Some use the logic of the Qur’an to further argue for monogamy as the norm because the preconditions for polygyny are especially impossible to fulfill these days. But again as I said, we’re working on it.

Another thing which is really getting a lot of attention, and not just in the denial for the Saudi Prince, is same-sex relations. As this millennium began, more Muslims were out as lesbian, bisexual, gay, transgendered, and queer LBGTQ than at any other time in history. Before, Muslims were out according to their nationality. They made no claims over religion although coincidently inherited. This is different, there are organizations cropping up with “Islam” and “LBGTQ” in the title or self definition. This is where I want to spend a little bit more time, rather than on the many other issues about sexuality that I have raised, or that could be raised.

Most people don’t seem to realize that the kinds of same-sex relations that are going on today are not like same-sex relations at other times in human history. There were always people of the same sex having sexual relations, but today there are new claims. It’s like our proposals for more equality in marriage over and against the patriarchal marriage of the past. Same-sex couples are making claims as families and asking for thing like marriage. Same-sex Muslims are making claims as Muslims. This is where my interest began.

At one level, this is a private matter. It is not any one’s business what position somebody likes. But all of my life I have had some relationship with the LBGTQ community, or in my own family. I stayed focused on being an ally. I trained at my university to be able to offer my office as a safe space, in order to prevent harassment and even violence. But for most of this I felt my response was secular. I mean, I did it without thinking about my religion. But I remember the steps that made me change my perspective. To move me toward what I would call now a faith perspective on being an ally to LBGTQ Muslims (in particular, and therefore just as friendly to others).

The bottom line now is that tawhidic paradigm. If we are one before Allah, and I firmly believe we are, then, I cannot claim to humanity greater than anyone else—no matter how different my point of view, my preference, or my sexual orientation might be. But I have to be honest, as much as I am learning about new textual analysis to challenge entrenched homophobia etc., there is one thing that really, really got my attention.

Once I started meeting out Muslims from the gay community, I also learned that they were most often told they had to make a choice. Either be gay, lesbian, or whatever their sexual orientation, or be Muslim. In fact, they were barred from having access to Allah through customs, families, communities, mosques, and the institutions constructed in the name of Islam. That’s not possible.

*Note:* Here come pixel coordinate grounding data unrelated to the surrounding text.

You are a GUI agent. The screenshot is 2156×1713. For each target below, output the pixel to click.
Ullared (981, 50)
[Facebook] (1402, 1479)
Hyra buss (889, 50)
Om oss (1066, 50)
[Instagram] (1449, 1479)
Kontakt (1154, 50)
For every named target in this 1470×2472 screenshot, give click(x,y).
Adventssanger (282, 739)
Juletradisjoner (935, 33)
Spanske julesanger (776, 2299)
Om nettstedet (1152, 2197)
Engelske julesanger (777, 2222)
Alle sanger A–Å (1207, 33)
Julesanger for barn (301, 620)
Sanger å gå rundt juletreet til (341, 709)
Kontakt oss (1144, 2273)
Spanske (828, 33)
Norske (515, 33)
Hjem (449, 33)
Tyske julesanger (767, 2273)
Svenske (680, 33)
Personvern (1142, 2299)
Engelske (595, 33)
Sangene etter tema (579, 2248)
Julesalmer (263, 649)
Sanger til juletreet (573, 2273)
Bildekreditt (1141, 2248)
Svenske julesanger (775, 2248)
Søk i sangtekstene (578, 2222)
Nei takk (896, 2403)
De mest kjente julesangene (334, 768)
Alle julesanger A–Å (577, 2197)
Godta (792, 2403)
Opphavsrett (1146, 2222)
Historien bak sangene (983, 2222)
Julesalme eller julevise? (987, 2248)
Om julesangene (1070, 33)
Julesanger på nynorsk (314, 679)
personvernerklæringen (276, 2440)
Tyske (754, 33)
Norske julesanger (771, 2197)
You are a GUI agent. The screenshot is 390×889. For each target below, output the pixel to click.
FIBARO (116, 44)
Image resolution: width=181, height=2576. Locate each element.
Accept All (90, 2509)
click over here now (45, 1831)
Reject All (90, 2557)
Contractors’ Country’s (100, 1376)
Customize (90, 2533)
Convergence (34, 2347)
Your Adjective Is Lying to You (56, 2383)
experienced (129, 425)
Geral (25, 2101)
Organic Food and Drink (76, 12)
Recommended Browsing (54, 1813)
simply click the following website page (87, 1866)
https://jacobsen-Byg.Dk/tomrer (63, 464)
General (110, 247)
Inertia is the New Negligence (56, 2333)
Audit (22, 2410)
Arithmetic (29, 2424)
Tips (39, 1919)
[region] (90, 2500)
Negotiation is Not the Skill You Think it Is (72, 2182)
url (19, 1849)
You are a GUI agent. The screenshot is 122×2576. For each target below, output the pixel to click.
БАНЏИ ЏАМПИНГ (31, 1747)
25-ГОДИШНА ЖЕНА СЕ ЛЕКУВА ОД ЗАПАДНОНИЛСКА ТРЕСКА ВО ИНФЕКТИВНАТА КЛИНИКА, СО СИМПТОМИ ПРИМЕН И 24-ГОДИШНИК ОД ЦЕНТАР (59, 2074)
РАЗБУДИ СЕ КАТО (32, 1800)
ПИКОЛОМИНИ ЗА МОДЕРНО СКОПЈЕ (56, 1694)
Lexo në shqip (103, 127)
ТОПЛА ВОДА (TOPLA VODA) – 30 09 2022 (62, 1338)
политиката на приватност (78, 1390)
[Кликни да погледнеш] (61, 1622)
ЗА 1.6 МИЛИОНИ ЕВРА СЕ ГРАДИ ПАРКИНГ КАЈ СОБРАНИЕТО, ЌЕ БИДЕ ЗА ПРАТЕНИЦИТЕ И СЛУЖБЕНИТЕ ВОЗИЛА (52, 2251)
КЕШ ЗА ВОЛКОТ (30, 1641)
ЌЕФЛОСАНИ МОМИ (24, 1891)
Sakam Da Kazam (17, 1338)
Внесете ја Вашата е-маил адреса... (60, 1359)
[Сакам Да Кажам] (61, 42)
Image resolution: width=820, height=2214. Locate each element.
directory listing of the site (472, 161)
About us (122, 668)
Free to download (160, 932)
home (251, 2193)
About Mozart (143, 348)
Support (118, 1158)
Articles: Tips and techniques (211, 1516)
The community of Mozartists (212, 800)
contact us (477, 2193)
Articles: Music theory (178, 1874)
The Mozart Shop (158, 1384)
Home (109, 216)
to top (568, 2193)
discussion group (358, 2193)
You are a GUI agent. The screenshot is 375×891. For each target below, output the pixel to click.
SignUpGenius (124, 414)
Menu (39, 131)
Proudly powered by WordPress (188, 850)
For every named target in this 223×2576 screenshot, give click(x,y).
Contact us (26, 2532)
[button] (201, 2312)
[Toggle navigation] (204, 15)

No one can intercede between a believer and Allah.

That’s when I knew the opposition was clearly in the wrong, no matter what interpretations they claim to follow. When you cannot simply say, well I disagree, or even, I think it is wrong; but then the matter is between the person and Allah. When your disagreement must put you between a person and Allah, you have just sunk as low as you can go. Nothing you can say or do would exonerate your perspective in my mind.

It is true that there is much more work going on the issue of same-sex relations. There are nuanced interpretations of the Qur’an there are more thorough searches of historical articulations especially some interesting literature by and about same-sex women, there are human rights efforts and now even queer-friendly mosques or mosque settings. Until it becomes, as it should be, a non-issue, we need all these efforts to remove hatred and violence just because someone sees the matter differently.

If you think about it, anytime marriage is used to explain away rape, as in: “she is my wife, I can do anything I want,” then, clearly we have no clue what consensual means. We’d approve of forced sex or rape because it is between two heterosexuals with a contract, but we’d kill or hurt someone who had consensual sex with another person just because they are of the same sex.

Yeah, we have a long way to go on these matters.